Le baudet et le dragon

   

Le baudet et le dragon

 

Depuis la fin des années 1990, la Région Poitou-Charentes et le Vietnam entretiennent des fécondes relations culturelles.

Par Anh- Gaelle Truong Photos Laval

 

Le 

premier orchestre symphonique vietnamien, la première compagnie de danse contemporaine, le premier spectacle de clowns vietnamiens applaudi au festival d’Avignon, le premier grand festival de création du Vietnam, une bande dessinée collective franco-vietnamienne aujourd’hui épuisée, un court métrage franco-vietnamien primé au festival «Aux frontières du court» de Marseille… De nombreuses et fructueuses créations sont à mettre au crédit de la coopération culturelle établie depuis la fin des années 1990 entre la région Poitou-Charentes et le Vietnam. 
 À quoi est due cette réussite ? 
Qu’est-ce que cette «signature Poitou-Charentes» que le producteur nantais Philippe Bouler évoque pour qualifier ces processus de co-création ? Il fallait, au préalable, comprendre la culture vietnamienne : un mélange de social réalisme communiste – prédominant dans l’audiovisuel – et d’excellence classique apportée par l’enseignement russe notamment dans les sphères du cirque, des beaux-arts, de la danse ou de la musique.

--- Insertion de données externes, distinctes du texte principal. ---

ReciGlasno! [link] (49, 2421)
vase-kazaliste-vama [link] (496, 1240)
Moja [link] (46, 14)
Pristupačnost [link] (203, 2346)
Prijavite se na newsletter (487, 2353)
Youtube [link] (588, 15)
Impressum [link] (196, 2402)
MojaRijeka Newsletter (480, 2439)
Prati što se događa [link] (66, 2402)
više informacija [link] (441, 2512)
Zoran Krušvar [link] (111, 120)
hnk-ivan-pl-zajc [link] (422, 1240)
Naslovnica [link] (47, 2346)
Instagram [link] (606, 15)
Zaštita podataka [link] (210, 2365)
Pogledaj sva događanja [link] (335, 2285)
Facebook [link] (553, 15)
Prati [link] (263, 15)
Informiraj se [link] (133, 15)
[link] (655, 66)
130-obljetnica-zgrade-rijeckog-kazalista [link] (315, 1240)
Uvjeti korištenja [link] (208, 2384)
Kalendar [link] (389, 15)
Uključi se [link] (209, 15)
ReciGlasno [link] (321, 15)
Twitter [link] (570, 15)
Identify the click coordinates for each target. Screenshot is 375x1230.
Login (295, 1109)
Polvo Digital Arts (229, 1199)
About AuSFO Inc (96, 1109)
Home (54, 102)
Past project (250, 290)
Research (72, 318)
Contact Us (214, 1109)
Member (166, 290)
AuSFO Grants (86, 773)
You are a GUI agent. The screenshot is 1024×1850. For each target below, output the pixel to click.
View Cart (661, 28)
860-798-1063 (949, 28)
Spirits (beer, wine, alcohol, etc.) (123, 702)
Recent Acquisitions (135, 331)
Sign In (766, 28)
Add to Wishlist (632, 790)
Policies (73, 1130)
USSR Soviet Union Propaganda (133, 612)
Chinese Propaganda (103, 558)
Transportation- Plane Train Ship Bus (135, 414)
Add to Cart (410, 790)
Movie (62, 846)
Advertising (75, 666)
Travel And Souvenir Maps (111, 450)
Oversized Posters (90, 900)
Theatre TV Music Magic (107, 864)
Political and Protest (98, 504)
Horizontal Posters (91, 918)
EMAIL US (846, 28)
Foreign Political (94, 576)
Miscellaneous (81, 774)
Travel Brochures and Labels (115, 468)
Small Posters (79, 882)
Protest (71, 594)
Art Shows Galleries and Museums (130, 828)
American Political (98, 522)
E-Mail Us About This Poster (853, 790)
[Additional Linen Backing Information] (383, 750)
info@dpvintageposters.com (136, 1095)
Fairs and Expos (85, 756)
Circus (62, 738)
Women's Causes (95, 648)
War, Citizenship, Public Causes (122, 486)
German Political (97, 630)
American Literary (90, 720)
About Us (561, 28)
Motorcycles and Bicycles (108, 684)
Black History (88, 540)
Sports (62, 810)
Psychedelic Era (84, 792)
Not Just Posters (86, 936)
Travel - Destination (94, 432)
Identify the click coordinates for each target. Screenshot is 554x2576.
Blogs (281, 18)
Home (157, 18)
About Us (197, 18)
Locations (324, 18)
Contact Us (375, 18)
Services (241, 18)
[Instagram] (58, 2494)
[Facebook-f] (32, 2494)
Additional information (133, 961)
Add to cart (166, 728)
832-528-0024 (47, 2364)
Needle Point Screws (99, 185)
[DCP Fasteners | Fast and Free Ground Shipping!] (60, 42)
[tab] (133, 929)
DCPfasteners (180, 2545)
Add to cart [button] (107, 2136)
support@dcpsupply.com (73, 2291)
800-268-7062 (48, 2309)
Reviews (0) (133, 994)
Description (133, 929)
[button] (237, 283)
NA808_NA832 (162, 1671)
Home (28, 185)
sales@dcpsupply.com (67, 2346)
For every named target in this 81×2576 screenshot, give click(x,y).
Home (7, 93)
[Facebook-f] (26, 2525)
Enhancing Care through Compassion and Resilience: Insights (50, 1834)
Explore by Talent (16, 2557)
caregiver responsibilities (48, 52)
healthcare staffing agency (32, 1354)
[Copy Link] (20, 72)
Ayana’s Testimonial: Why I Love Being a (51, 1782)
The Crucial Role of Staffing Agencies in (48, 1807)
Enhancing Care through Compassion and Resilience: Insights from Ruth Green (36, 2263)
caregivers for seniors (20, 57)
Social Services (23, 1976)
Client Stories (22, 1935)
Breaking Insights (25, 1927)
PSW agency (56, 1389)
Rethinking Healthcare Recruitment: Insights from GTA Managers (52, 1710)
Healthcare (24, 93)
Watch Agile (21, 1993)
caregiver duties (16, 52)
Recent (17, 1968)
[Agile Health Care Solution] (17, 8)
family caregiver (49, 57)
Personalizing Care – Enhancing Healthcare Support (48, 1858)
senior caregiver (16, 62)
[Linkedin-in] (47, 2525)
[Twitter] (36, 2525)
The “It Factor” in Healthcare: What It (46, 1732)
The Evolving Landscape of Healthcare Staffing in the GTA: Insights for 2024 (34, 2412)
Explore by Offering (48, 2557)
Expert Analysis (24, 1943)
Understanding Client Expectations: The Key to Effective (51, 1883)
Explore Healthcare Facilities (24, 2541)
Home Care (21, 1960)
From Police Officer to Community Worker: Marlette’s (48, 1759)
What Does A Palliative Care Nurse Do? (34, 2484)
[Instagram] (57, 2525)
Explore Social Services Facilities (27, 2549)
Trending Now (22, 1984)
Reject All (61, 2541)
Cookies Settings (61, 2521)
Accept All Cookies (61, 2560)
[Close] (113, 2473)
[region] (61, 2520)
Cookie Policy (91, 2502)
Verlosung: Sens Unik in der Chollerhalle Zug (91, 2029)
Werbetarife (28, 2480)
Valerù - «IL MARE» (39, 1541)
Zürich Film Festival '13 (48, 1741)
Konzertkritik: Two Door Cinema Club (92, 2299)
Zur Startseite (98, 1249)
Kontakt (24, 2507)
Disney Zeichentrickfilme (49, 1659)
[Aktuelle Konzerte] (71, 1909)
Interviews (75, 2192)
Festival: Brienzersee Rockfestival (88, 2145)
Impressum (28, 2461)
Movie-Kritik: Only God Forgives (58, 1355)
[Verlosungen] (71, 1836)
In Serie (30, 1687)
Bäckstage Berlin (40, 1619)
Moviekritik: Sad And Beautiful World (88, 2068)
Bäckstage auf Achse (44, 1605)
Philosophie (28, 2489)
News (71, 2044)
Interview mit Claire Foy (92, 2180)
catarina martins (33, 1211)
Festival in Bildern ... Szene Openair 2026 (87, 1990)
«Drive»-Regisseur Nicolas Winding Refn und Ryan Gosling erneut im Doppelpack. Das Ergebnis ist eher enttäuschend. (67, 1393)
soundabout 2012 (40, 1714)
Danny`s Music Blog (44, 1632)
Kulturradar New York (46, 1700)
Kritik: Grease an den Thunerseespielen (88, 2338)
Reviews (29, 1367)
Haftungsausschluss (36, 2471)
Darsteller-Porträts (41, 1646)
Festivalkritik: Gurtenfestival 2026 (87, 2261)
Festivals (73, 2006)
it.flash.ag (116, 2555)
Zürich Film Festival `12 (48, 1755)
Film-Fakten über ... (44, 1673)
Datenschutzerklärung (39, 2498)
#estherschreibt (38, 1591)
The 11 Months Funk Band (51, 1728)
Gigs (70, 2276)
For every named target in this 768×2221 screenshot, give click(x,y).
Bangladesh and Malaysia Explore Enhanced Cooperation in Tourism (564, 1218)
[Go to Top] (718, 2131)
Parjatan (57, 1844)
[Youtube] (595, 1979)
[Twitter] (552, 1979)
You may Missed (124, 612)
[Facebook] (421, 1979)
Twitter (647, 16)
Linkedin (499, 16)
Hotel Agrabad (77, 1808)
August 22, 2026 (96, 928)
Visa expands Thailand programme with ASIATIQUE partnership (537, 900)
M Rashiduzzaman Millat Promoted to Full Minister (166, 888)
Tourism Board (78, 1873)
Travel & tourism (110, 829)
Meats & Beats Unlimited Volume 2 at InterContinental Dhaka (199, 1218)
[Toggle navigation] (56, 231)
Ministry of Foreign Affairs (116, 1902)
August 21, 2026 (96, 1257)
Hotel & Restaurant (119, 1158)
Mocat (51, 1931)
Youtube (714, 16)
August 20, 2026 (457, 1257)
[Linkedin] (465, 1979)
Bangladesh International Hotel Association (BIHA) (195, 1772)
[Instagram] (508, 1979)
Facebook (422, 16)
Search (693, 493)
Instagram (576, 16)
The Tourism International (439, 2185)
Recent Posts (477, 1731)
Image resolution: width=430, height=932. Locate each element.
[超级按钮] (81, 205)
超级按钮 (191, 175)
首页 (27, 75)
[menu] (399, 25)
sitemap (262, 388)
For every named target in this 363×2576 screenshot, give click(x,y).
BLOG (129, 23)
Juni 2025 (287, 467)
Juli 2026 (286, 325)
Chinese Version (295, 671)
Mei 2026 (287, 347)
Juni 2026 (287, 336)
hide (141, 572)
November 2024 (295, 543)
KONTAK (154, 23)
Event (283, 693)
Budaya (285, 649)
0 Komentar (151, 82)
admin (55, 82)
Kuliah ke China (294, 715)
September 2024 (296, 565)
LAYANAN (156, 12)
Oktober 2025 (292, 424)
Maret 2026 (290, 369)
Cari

Le relâchement de l’emprise soviétique ayant conduit à de profonds déficits de formation dans certaines disciplines. Enfin, la volonté de donner à leurs productions une dimension internationale a souvent conduit les Vietnamiens à privilégier l’art de la copie aux dépens de l’expression de leur culture traditionnelle qui n’affleure plus que ça et là.
François Serre, professeur de son au Lycée de l’image et du son d’Angoulême, le Lisa, intervient depuis plusieurs années, plusieurs semaines par an, auprès des élèves de l’École supérieure de théâtre et de cinéma (EStC) de Hô-Chi-Minh-Ville. «La pensée culturelle vietnamienne est communiste et l’ensemble de l’audiovisuel vietnamien a été formé par les Russes. L’idée sociale réaliste selon laquelle les films doivent être compris par tout le monde, sur les cinq continents, ne conduit pas à réaliser de super films…» Et les derniers enseignements datant de 1975, «l’audiovisuel vietnamien souffre d’un réel déficit de formation» – la méconnaissance des évolutions techniques et des codes culturels internationaux l’empêchant de connaître un développement international. «Mon travail consiste à leur redonner un niveau d’écoute et de fabrication international.» Histoire d’en finir avec des erreurs anecdotiques mais significatives comme placer Jingle Bells en bande-son d'une scène se passant en été.

Une forte empreinte Russe


En 2006, au cirque de Hanoï, Hugues Roche, le directeur de la compagnie niortaise de clowns, Les Matapeste, constate : «Les clowns les plus âgés avaient une excellente formation, surtout corporelle, que leur avaient dispensée les Russes. Par contre, ils avaient tendance à se transmettre les numéros d’anciens à jeunes et à vouloir faire du cirque international en copiant les Occidentaux.»
Les atouts et les lacunes du Conservatoire de Hanoï tels que les perçoit en 1997 Claudine Gilardi, directrice de l’Orchestre Poitou-Charentes, sont aussi modelés par les Russes. «Les cordes avaient un excellent niveau grâce à la formation en Russie tandis qu’il n’y avait pratiquement pas de cuivres ou de vents. L’harmonie était très faible et les instruments de très mauvaise qualité.»
En 1998, la chorégraphe Régine Chopinot, alors à la tête du Ballet Atlantique, elle, est très impressionnée par ce qu’elle voit au Ballet-Opéra et à l’École supérieure nationale de danse du Vietnam. «La formation est hallucinante. Ils disposent de studios avec une logistique incroyable et l’enseignement est d’une qualité… Ils apprennent l’histoire, l’anatomie, la musique… Ils sont vraiment très aboutis.» Pas de déficit de formation donc en danse au Vietnam, ni de différence particulière avec les autres pays quand il s’agit d’appréhender la danse contemporaine. «La danse contemporaine, par son abstraction, est compliquée à accueillir partout dans le monde et à tout moment. Même quand Cunningham meurt, la danse contemporaine n’atteint pas le grand public.»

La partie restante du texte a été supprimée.